Ladybird, ladybird fly away home,
Your house is on fire and your children are gone,
All except one, and her name is Ann,
And she hid under the baking pan.


The rhyme comes from Tommy Thumb’s Pretty Song Book, published in London in 1744. Just like the ladybird, spotted this week inside a whorl of freshly sprouting oregano, the book is very tiny. Here are some images from the British Museum which owns one of two surviving copies. You can see more images and find out more about the little book of rhymes that some us once knew (well perhaps not all of them) HERE.



Bright Square #17

46 thoughts on “What A Bright Sight!

  1. Adorable nursery rhyme. I remember my grandmother reading or quoting nursery rhymes. To think they were over 200 years old when she quoted them shows the enormous power of print. The ladybug in her oregano diner is a perfect brightsquare, Tish. But for me the tiny book is as delectable as fresh-baked Boston cream cake. Perfect post.

      1. I’m so glad you photographed your fingers. It is so amazing. I’m sure both paper and ink were very expensive and rare. It is not surprising.
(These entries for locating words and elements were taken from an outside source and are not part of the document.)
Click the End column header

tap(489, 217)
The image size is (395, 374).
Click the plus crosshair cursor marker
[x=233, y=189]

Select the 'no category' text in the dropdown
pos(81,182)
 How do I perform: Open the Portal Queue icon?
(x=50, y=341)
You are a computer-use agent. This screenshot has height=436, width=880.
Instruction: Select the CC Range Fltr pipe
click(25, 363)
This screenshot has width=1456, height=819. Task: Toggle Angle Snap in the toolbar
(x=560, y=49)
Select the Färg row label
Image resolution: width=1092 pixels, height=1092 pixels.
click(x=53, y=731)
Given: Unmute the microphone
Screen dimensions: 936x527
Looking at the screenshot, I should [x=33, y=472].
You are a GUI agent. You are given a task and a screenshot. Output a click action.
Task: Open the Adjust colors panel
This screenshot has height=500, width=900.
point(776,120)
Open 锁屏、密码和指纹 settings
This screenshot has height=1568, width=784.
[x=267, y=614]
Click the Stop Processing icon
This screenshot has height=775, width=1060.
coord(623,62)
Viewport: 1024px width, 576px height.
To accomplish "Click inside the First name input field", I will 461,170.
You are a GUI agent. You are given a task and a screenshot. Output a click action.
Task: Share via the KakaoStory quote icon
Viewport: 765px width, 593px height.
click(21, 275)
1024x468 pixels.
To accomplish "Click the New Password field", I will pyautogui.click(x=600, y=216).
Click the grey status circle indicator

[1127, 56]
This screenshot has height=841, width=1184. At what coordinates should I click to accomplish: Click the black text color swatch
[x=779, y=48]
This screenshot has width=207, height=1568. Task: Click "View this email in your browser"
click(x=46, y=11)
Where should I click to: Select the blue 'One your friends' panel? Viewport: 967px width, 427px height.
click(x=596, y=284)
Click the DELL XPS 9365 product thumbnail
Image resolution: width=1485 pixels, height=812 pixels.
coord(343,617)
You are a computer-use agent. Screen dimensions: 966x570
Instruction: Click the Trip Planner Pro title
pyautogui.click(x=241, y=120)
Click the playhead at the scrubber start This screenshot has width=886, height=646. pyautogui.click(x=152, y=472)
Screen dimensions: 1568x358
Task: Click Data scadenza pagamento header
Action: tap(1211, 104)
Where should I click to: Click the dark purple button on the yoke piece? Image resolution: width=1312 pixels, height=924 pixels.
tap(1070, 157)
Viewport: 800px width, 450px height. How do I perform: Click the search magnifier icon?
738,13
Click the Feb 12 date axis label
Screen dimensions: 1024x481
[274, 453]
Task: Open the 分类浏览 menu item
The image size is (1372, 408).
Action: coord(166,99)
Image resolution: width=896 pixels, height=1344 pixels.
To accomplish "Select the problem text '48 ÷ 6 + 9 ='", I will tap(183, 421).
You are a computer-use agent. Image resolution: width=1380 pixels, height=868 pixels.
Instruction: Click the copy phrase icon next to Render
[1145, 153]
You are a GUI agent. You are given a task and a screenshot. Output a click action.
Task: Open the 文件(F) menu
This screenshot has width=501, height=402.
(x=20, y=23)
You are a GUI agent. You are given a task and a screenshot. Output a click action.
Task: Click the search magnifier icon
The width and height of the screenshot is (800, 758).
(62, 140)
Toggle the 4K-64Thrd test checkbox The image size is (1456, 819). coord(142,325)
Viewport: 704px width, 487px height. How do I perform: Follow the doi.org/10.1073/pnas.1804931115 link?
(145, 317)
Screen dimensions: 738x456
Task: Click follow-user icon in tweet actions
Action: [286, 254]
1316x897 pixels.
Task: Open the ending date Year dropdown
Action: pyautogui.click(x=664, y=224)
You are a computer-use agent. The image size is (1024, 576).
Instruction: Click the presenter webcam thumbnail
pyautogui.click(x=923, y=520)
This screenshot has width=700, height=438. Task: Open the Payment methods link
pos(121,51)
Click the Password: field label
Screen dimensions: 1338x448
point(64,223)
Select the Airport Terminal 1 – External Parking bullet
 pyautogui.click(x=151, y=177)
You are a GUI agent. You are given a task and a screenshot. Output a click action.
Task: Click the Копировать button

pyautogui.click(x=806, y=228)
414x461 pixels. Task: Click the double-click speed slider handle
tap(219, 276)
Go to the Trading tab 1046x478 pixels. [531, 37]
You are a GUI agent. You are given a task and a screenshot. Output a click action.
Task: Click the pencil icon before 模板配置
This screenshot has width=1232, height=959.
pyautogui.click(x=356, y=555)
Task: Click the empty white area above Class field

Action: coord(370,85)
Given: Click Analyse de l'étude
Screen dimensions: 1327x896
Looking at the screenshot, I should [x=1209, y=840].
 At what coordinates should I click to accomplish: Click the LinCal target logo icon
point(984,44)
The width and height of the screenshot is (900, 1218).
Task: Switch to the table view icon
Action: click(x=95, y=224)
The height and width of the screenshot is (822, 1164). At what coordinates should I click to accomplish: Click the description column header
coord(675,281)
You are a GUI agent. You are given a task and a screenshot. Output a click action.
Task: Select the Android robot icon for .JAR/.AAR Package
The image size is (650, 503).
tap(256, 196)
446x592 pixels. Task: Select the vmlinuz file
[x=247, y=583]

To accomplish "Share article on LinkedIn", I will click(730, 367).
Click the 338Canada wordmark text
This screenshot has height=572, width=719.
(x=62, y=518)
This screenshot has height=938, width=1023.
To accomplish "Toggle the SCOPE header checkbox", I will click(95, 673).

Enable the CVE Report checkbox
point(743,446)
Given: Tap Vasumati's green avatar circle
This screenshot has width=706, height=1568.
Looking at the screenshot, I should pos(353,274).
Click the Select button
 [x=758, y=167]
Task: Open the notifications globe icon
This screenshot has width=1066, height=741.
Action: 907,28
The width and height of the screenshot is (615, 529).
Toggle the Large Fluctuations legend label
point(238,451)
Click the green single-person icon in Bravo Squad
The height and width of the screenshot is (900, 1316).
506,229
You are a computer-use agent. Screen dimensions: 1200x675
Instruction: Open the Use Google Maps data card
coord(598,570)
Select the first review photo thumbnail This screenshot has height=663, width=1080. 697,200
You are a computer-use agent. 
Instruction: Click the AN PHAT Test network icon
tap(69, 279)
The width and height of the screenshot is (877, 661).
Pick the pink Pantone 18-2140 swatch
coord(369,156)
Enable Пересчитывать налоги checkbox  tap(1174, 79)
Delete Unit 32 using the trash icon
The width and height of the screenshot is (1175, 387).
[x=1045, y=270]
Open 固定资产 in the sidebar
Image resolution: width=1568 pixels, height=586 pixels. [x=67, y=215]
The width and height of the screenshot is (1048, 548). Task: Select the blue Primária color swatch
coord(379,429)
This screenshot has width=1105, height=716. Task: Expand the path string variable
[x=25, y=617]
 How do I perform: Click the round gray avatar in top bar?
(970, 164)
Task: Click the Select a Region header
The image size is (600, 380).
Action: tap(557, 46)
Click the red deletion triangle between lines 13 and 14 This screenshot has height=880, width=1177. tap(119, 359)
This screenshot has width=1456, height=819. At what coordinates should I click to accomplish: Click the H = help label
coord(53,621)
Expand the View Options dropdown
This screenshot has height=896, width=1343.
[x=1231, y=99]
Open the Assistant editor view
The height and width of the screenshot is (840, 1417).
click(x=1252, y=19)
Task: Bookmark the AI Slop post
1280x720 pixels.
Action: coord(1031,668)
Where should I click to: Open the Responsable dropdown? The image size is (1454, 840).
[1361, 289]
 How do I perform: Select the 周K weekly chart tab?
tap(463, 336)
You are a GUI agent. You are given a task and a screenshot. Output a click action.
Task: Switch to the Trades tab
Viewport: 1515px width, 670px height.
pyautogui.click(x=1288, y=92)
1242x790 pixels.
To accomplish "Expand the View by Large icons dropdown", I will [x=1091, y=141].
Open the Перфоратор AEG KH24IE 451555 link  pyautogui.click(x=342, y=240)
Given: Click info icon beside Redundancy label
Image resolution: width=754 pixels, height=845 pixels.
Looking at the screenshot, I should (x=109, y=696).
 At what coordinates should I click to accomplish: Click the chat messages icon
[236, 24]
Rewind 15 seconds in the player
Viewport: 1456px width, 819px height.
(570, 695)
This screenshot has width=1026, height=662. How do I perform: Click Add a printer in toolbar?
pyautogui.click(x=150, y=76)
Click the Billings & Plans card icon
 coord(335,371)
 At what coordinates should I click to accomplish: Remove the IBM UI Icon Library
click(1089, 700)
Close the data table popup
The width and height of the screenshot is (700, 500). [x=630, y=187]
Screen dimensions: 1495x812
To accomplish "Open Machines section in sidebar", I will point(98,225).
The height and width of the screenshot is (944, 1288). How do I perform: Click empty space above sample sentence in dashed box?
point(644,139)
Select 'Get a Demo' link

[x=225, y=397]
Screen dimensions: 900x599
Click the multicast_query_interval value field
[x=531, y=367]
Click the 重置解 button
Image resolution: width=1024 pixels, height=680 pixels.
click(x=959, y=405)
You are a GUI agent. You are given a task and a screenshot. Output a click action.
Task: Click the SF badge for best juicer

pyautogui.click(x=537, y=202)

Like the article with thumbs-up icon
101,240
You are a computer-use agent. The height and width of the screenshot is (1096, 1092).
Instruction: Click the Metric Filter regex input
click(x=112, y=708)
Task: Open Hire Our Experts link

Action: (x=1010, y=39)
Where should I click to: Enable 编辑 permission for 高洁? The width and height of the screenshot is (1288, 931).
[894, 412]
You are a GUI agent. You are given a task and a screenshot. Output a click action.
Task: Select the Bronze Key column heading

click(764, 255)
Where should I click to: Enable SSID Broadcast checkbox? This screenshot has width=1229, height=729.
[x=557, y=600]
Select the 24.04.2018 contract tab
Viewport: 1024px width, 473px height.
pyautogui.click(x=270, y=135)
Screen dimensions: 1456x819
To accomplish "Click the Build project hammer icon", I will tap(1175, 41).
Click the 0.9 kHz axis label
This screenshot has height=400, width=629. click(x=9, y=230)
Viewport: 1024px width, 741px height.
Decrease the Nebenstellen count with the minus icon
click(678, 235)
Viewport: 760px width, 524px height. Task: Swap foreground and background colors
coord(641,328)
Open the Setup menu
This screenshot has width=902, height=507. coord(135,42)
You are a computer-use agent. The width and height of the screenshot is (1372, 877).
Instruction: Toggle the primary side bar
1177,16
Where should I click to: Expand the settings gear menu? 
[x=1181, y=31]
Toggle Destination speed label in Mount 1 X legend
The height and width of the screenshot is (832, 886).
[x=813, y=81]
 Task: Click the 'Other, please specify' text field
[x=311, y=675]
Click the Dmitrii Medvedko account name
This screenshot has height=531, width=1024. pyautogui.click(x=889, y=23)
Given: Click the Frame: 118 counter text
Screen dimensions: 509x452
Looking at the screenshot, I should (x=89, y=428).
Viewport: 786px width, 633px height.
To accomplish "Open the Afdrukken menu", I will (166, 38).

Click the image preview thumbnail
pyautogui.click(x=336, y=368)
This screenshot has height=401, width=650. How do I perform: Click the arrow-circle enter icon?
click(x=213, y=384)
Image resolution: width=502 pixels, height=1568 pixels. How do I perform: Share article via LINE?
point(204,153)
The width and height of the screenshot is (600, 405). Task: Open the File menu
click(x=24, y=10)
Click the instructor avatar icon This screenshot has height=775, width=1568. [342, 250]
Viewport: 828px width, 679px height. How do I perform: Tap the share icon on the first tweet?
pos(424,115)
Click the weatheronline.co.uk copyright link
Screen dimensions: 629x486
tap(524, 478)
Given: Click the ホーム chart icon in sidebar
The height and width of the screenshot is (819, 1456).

      2. LOL Mine either! They look bad even when I don’t garden. They’ve gotten so wrinkled and splotchy I don’t know who they belong to any more. 🙂

      3. I’ve noticed that about several writers. Have you ever read my Story Chat Series. I don’t write them, but I publish a short story then we chat about it. It’s a lot of fun. Many of them are a bit dark. Here’s a link to my page with the listing of all that we’ve done so far. https://tchistorygal.net/story-chat-2/

  2. hee hee the minute I saw your square I started saying the rhyme out loud 😀 I though have never heard about Anne and her baking pan before!

      1. I think I read there was a far darker version that preceded that ending. Something about them all being burned! One explanation of the rhyme was said to be about discouraging anyone from killing a ladybird. Very wise.

  3. Some of these nursery rhymes are very dark indeed. The ‘piss a bed’ is very cruel!
    Your bright squares are teaching me a lot this month Tish,

    1. UK species are said to be under attack from invader ones, which is worrying. They seem to do the most bio-control in their larval state when they are v. hard to spot, or indeed to recognise as a ladybird. Hopefully yours are lurking somewhere.

  4. Americans find it fascinating that people in other countries call ladybugs ‘ladybirds’. Oh, how nursery rhymes and fairy tales were dark and scary back then.